A particularly rich chapter is: “The Jihadis and the Family”. According to the author, there are four major types of jihadi families that are worth being aware of. They are:
- The Headless Patriarchal Family, where violence can be experienced as a substitute for authority;
- The neo-traditional Family
- The stepfamily and the crisis of authority; and
- The Jihadi Fratriarchy.
By “fratriarchy”, Khosrokhavar means primarily the brothers, but also the cousins or other young men within a family, who often gravitate to an elder brother as a substitute for the authority of the absent father. The structural fact of so many absent fathers in the banlieues is seen in itself as evidence of the subversive influence of Western societies on Muslim populations in Europe.

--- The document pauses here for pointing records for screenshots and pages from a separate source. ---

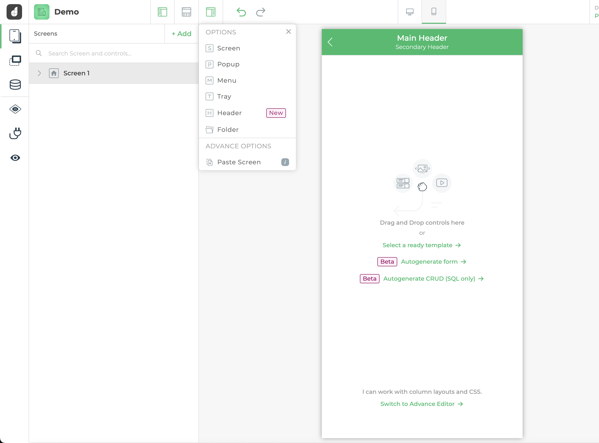This screenshot has width=599, height=443.
Task: Click the mobile device preview icon
Action: [x=434, y=12]
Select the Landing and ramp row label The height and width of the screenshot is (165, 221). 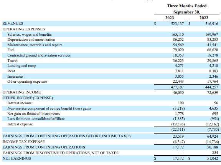[x=22, y=66]
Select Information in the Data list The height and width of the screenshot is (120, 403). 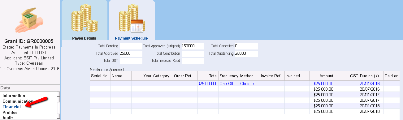pos(14,96)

The father’s abdication removes a potential source of moderation—since the older generation of Muslims in the West is markedly less radical than its children—and leaves the leadership position within families to an older brother who is more likely to be swayed by the currents of his age, and in turn to push his younger relatives toward violent action. Even where older brothers are not themselves radicals, they lack the same moral authority as fathers, making it more difficult for them to prevent their relatives going down the extremist path.
Within a fractious young family, jihad can become the cement that holds them together. The book moves on to illustrate a number of such cases.
A further extremely interesting notion introduced here is the “jihadophile family”. This type of family is characterized by the fact that a large part of the household has joined (or even encouraged the others to join) the Islamic State (IS) or another jihadi organization.
In this case, the generational conflict is non-existent: the family, in particular the father and the mother—sometimes the uncles and aunts, too—have aligned themselves with their children, who usually took the initiative of moving to areas ruled by jihadists, or the family has put their resources at the disposal of their offspring in order to provide them with the means to achieve their goals. The difference with jihadi fratriarchy lies in the fact that in “jihadophile families,” the generation of parents adheres to the vision of the sons, which is not the case in jihadi fratriarchies.
Having to pick among an immense amount of insights, another crucial chapter deals with the “jihadogenic urban structure”, by which the author means those urban settings that have been the places with higher numbers of jihadi agents than other districts, a notion that reminds us of radicalization hubs. In many European countries, stigmatized, disadvantaged districts with a high proportion of ethnic migrants from the Muslim world are hotbeds for radicalization. Economic problems, unemployment, stigmatization, imprisonment, and radicalization—along with deep identity crises—are the hallmarks of this type of urban setting.
Once again, with his works Farhad Khosrokhavar proves to be able to provide readers with new perspectives on European jihadism and radicalization as a multi-faceted social phenomena. The main message of this excellent book, important for the field of terrorism studies and well-beyond, is that European jihadism is fundamentally grounded in its environment, in the contemporary imagination and worldview in Europe, which includes the social, cultural, and economic realities all around us.